# GIF Umwandlung in Graustufen



## TomSp (28. Juli 2004)

Hallo erst einmal!

Ich bin neu hier und habe folgende Frage:

ich steh vor einem fast (für mich) unlösbarem Problem. Ich 

muß eine JAVA-Applikation schreiben, die eine als Parameter 

übergebene GIF-Datei in ein Graustufenbild umwandelt. Dabei 

sollen alle Headerinformationen dekodiert und auf dem 

Bildschirm ausgegeben werden. Hat da schon jemand Erfahrung mit und kann
mir dabei helfen? Ich bin auf dem Gebiet absoluter Neuling

Bin für jede Hilfe dankbar

Gruß

Thomas


----------



## squeaker (28. Juli 2004)

Ein guter Anfang wäre die Beschreibung des GIF-Formates

z.B. hier http://www.tnt.uni-hannover.de/js/soft/imgproc/fileformats/ oder weitere links mit google.

Bei GIF könnte die Umwandlung in Graustufen recht einfach sein, in dem einfach die Palette ausgetauscht wird (GIF arbeitet mit einer 256 Farben Palette - wird diese auf Graustufen ausgetauscht, ist das Bild umgewandelt).

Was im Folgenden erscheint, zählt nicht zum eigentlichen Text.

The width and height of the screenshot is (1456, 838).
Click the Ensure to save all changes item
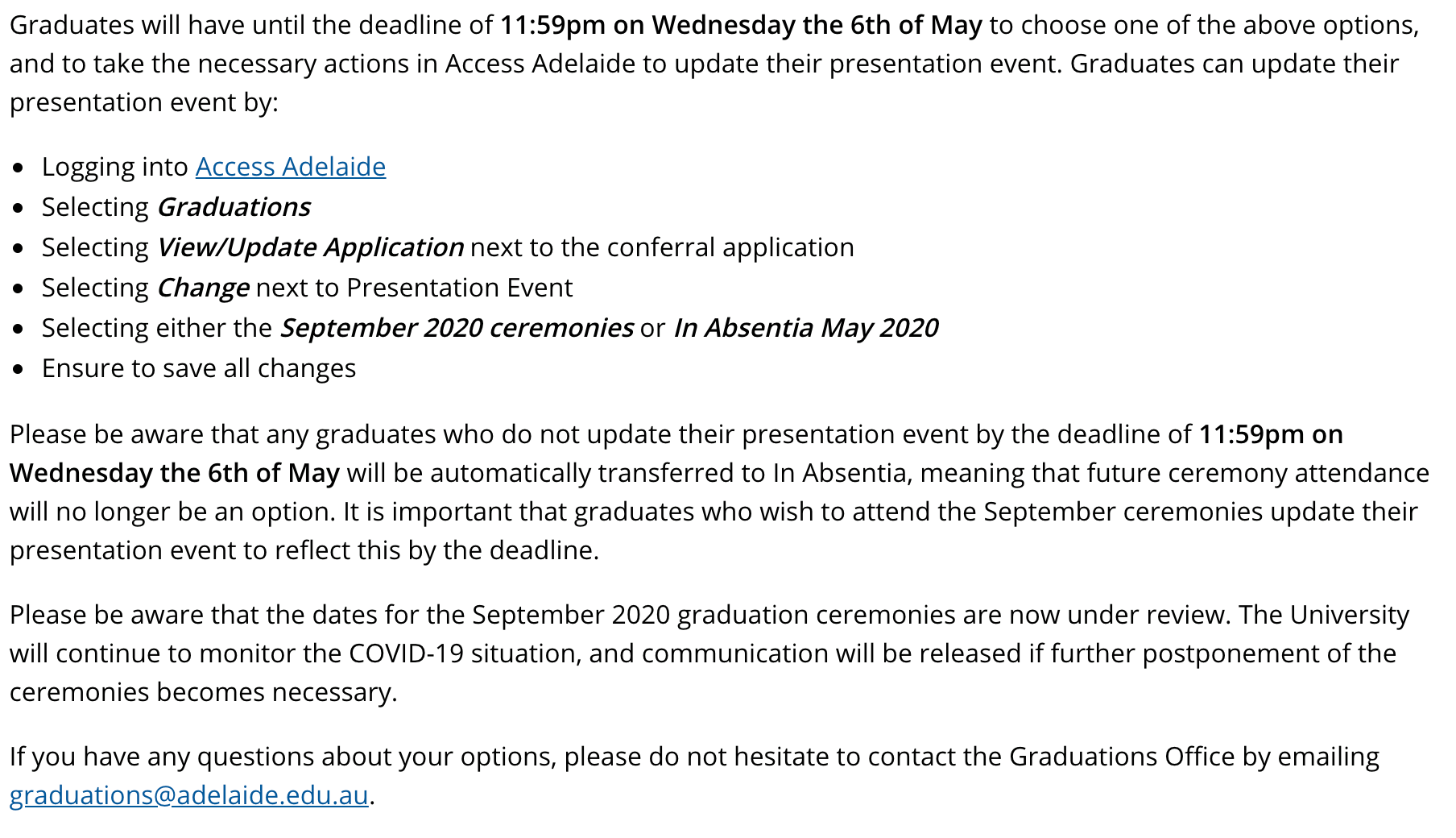199,368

zur File Formaten kann ich auch diese Seite hier empfehlen:

www.wotsit.org


----------



## Thomas Darimont (28. Juli 2004)

Hallo!

Da hab ich eine Schlechte Nachricht für dich ... :



> Currently the tags use Java2D (with ImageIO or just AWT) OR Java Advanced Imaging API (JAI). JAI or ImageIO support is loaded if the classes are available. Absence of ImageIO and JAI classes will force the usage of the AWT for loading and encoding/ saving. AWT currently supports only the reading of GIF and JPEG files and encoding of JPEG only.
> 
> Writing GIF is NOT supported by any of the above mentioned libraries. ImageIO may be added separately for Java versions prior to 1.4.

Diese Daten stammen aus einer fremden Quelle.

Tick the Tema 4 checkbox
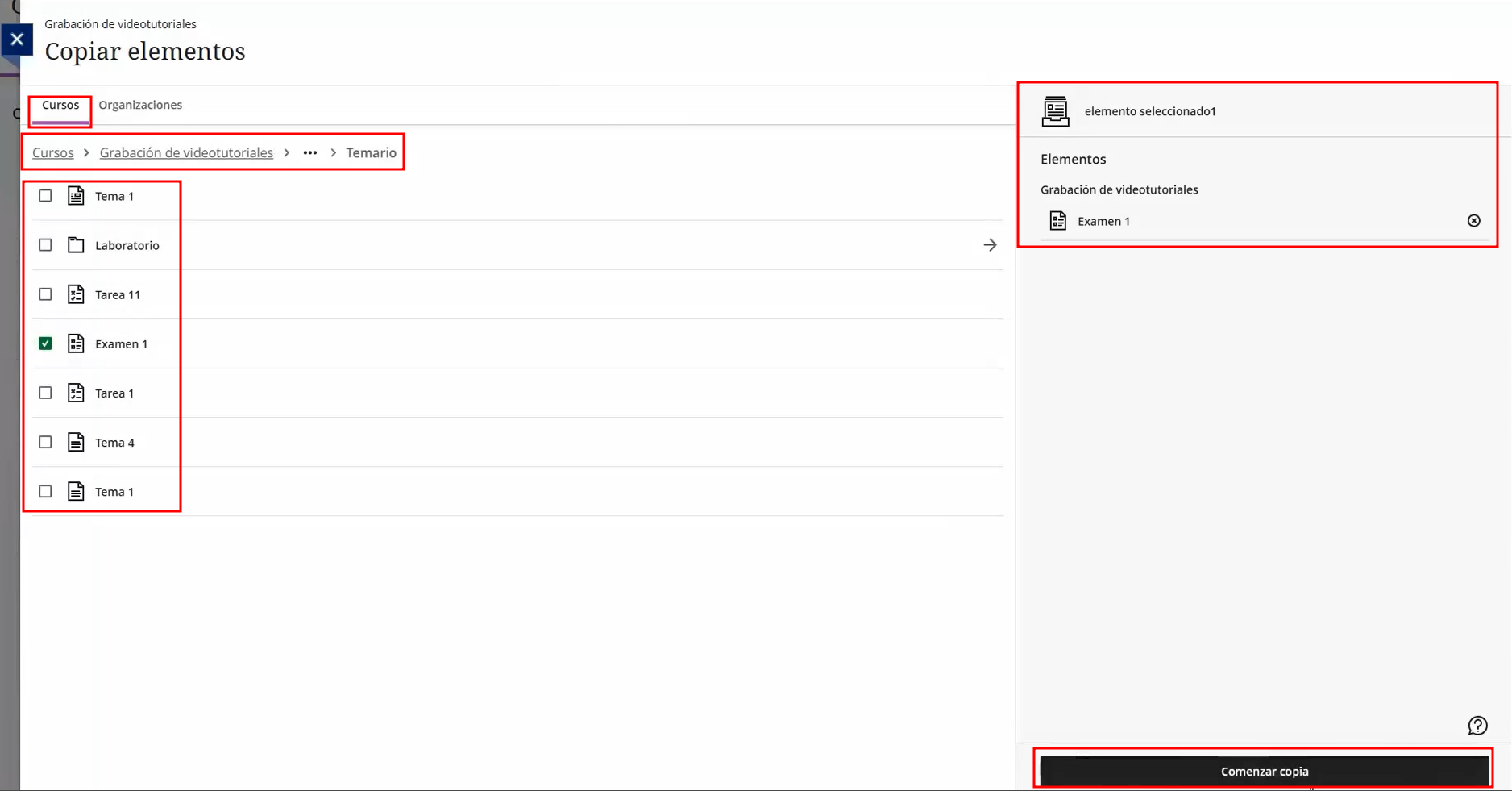The width and height of the screenshot is (1512, 791). (45, 442)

also mit schreiben von GIFs is nix...
wohl aber für jpegs...


```
import java.awt.image.BufferedImage;
import java.io.File;
import java.io.IOException;

import javax.imageio.ImageIO;

public class SWDecoder {

	public static void main(String[] args) {
		System.out.println("Processing Image: " + args[0]);
		try {
			File file = new File(args[0]);

			BufferedImage srcImg = ImageIO.read(file);

			System.out.println(srcImg.getType());

			BufferedImage destImg =
				new BufferedImage(
					srcImg.getWidth(),
					srcImg.getHeight(),
					BufferedImage.TYPE_BYTE_GRAY);

			destImg.getGraphics().drawImage(srcImg, 0, 0, null);

			StringBuffer sb = new StringBuffer();
			sb.append(file.getParent());
			sb.append("\\");
			sb.append(file.getName());
			sb.insert(sb.lastIndexOf("."), "_sw");

			ImageIO.write(destImg, "jpeg", new File(sb.toString()));

		} catch (IOException e) {
			e.printStackTrace();
		}
	}
}
```

einfach aufrufen mit

java SWDecoder c:\MeinImage.jpg

Gruß Tom


----------



## squeaker (28. Juli 2004)

Das schöne ist - er braucht ja gar nicht das ganze Bild encoden/decoden. Header (für die Ausgabe) und Palette (für die Umwandlung) reicht schon.


----------



## TomSp (28. Juli 2004)

Vielen Dank für Eure Antworten!

Das werde ich mal ausprobieren.

Gruß
Thomas


----------



## TomSp (29. Juli 2004)

Hallo squeaker,

kannst Du mir auch sagen wie das mit dem Decoden/Encoden funktioniert?
Oder macht das schon der Quelltext von Tom, wenn ja wo?

Gruß

Thomas


----------



## squeaker (29. Juli 2004)

Der Quelltext von Tom funktioniert glaube ich nur mit JPEGS.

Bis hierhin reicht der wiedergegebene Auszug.